En lisant le questionnaire des évêques, ce qui frappe c’est l’éloignement  entre les questions posées et la vie réelle. Nous avons dû préciser en ce qui concerne le désintérêt vis-à-vis de l’enseignement de l’Église sur la famille qu’un des facteurs culturels de cet état de fait est l’autonomie des personnes et des familles. Elles n’acceptent plus qu’on leur dicte une conduite dans un domaine lié à l’intimité. La conscience personnelle s’est éveillée ainsi que la responsabilité qu’on a de ses actes et comportements. De même à  propos de la loi naturelle toujours proposée comme un idéal, nous précisons que l’anthropologie actuelle est sortie du « tout naturel ». Elle soutient que l’être humain est un être de culture donc un être de progrès. Enfin, à la dernière question portant sur des propositions éventuelles, nous répondons à notre tour par une question : sur quel fondement évangélique repose la place mineure et dévalorisée, réservée à la femme dans l’Église catholique et dans les rôles reconnus comme siens dans la doctrine chrétienne du mariage ?  Selon les Évangiles, Jésus se situe en rupture avec la culture de son temps et de sa société. Il refuse toute discrimination envers les femmes de son entourage : étrangères, marginalisées, pécheresses… Il va même jusqu’à confier aux femmes la toute première annonce de sa résurrection.

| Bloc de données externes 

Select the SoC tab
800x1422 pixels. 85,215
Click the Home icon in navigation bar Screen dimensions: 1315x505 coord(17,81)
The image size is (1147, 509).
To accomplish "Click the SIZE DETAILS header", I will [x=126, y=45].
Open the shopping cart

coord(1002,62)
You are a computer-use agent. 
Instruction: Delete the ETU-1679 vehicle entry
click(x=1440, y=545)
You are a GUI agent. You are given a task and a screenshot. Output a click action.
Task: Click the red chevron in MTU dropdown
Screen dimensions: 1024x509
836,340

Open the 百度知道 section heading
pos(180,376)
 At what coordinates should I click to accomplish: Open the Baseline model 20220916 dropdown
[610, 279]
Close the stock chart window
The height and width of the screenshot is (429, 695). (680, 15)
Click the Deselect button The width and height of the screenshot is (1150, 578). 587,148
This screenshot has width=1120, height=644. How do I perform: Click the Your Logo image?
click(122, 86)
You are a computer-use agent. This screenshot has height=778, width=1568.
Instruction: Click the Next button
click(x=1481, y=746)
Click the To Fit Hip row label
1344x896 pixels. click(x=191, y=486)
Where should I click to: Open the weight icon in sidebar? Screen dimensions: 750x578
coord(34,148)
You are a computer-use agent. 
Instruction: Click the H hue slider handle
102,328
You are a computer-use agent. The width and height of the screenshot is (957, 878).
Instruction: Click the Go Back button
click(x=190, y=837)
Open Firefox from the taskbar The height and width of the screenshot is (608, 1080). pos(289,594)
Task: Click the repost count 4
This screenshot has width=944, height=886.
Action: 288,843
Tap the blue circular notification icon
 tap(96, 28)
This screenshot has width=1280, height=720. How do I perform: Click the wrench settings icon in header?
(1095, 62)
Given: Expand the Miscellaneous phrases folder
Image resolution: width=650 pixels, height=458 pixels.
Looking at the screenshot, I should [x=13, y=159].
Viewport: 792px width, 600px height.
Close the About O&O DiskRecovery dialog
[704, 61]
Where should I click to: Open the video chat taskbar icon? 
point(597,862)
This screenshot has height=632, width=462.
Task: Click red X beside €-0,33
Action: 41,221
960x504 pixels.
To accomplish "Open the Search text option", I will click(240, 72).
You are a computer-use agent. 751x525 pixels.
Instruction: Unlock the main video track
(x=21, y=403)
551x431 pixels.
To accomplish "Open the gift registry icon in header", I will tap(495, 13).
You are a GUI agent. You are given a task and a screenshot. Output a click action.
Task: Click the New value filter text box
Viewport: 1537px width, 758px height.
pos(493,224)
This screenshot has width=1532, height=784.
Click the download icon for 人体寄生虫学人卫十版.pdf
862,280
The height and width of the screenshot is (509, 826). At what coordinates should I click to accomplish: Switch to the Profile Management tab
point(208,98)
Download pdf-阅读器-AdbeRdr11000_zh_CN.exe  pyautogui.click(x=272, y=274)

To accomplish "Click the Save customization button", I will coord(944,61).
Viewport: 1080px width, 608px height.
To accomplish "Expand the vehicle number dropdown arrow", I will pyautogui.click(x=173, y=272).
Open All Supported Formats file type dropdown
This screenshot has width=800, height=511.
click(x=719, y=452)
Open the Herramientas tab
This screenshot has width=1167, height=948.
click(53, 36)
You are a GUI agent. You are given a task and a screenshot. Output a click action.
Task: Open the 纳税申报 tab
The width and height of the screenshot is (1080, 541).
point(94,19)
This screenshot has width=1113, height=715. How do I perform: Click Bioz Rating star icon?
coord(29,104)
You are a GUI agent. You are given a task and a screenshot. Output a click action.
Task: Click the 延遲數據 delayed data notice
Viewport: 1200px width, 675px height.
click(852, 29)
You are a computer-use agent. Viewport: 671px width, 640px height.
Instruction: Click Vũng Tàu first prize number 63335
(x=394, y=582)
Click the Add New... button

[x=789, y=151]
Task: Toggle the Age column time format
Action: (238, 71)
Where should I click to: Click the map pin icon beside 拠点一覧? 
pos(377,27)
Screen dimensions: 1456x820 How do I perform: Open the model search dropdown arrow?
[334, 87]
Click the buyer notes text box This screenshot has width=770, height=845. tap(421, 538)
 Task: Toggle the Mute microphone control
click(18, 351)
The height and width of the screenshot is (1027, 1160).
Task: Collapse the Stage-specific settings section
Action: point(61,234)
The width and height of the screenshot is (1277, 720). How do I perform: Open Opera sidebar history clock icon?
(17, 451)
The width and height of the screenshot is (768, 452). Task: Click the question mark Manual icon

Nous nous sommes situé-e-s comme fidèles et critiques au sein de notre Église. Il convient de préciser que notre fidélité est parfois mise à rude épreuve ; la resacralisation récente de nos liturgies : encens, génuflexions, courbettes en tous genres tend à éloigner les femmes de l’autel. Nous nous réjouissions de voir les mentalités évoluer devant le sérieux et la compétence des femmes en responsabilité liturgique, signe de leur responsabilité dans les domaines de l’évangélisation, la catéchèse, la préparation aux sacrements, mais les voici à nouveau repoussées  dans l’invisibilité. Peut-être aussi aurait-il fallu préciser, critiques parce que fidèles. Si nous n’avions plus rien à faire de l’Église catholique nous ne perdrions pas de temps à la critiquer. Mais encore, pour que notre fidélité soit autre chose que de la nostalgie, il convient que notre critique soit créatrice, inventive voire transgressive. La transgression n’est pas le franchissement d’une ligne blanche par  colère ou par fronde, mais c’est tracer un chemin là où il n’en existe pas encore.

Alice Gombault

FHEDLES

[1] Fédération Réseaux du Parvis, 68 rue de Babylone 75007 Paris
[2] Art. 2357 et 2358
[3] Le Déni, Enquête sur l’Église et l’égalité des sexes, Maud Amandier, Alice Chablis, Ed. Bayard, 2014
[4] Lettre envoyée aux évêques par la Congrégation pour la doctrine de la foi sur la collaboration de l’homme et de la femme dans l’Église et dans le monde, en juillet 2004, Josef Ratzinger.